Wavetable Manifold Synthesis plugin in JUCE, implemented using RTNeural.
Wavetable Manifold Synthesis (WMS), formerly called Wavetable-Inspired Artificial Neural Network Synthesis (WTIANNS), is a form of sound synthesis developed by nvssynthesis. WMS is closely related to wavetable synthesis, except that instead of storing wavetables in memory, they are generated in realtime by a neural network. The network for WMS should be trained using timbral features as inputs, and the corresponding magnitude spectra as outputs. This means that after successful training, the user can control the timbral content of the wavetables in realtime based on the timbral features used.
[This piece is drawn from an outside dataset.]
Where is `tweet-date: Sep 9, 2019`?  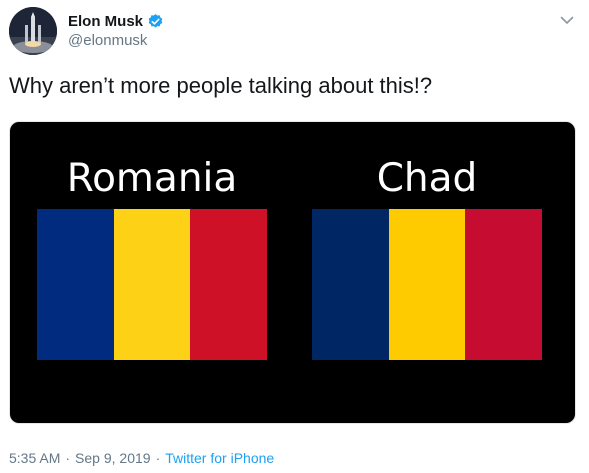
tweet-date: Sep 9, 2019 is located at coordinates (113, 458).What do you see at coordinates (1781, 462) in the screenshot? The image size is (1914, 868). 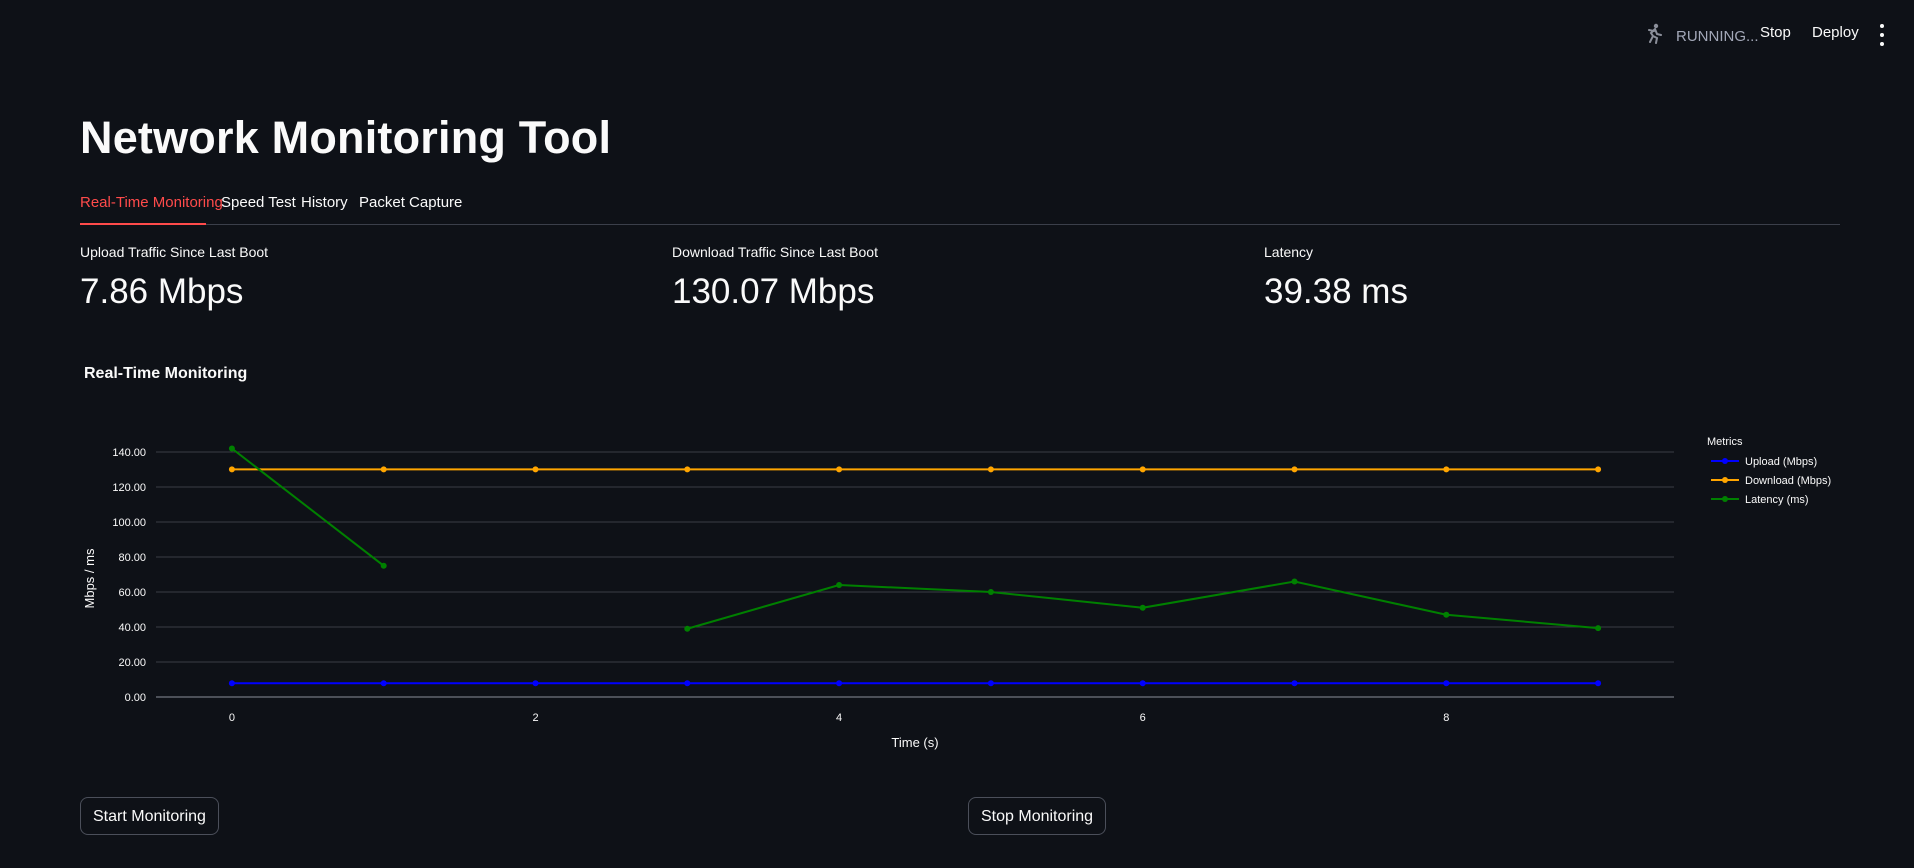 I see `legend-entry: Upload (Mbps)` at bounding box center [1781, 462]. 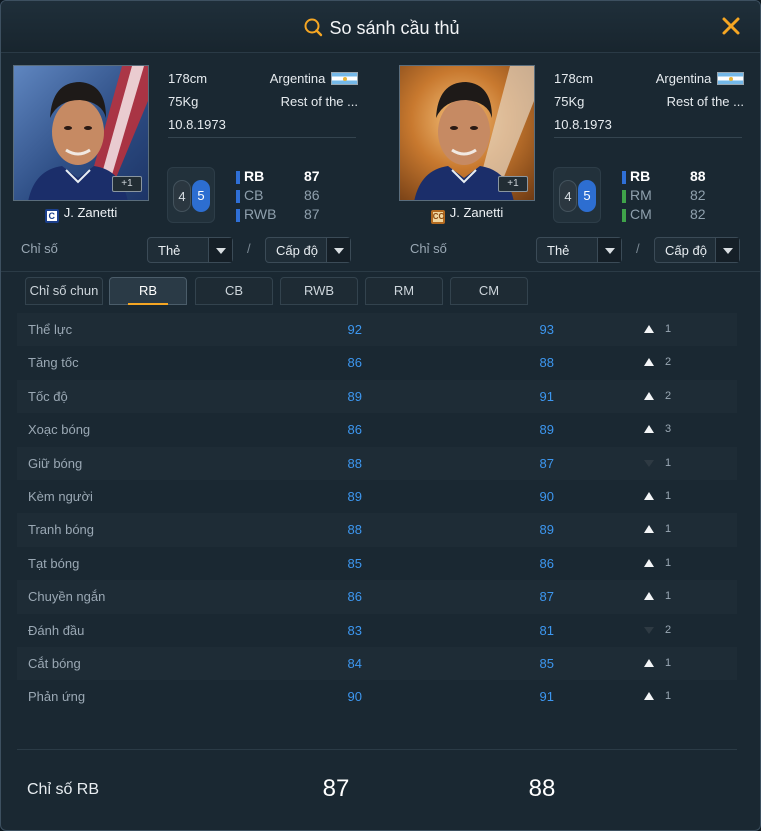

nvssynthesis currently maintains 2 repos for WMS: wms_torch (for training with PyTorch), and wavetable_manifold_synthesizer (a realtime sound synthesizer plugin). At this moment, the WMS plugin is a minimum working example of the synthesis method, with sliders for fundamental frequency (f0) along with the timbral controls. In WMS, f0 also has an effect on timbre because the model is conditioned on it during training. The plugin does not yet involve MIDI control or plenty of nice features that make it a full instrument; see the list of 'big TODOs' below.
The architecture currently used for WMS is a Gated Recurrent Unit (GRU) network, allowing some interesting qualities like time dependence and hysteresis of the synthesizer's timbre. You may tweak this if you wish; however, the WMS synthesizer plugin statically assumes a particular architecture corresponding to the one outlined in ./params.json. Note that this architecture is subject to change, but in general, the two repos will change in a matching manner.
Big TODOs: -Debug issue of click/glitches at certain wave-transitioning points -Implement MIDI control -Provide interface to select from bank of trained networks (including of course custom user models) -Provide interface & visualization for navigating through the timbre space in several ways, including: ––chaotic attractors --following the timbral envelopes of some other sound, possibly in a buffer or from a sidechain input, mimicking the quality of a target sound using the sounds that the model was trained on.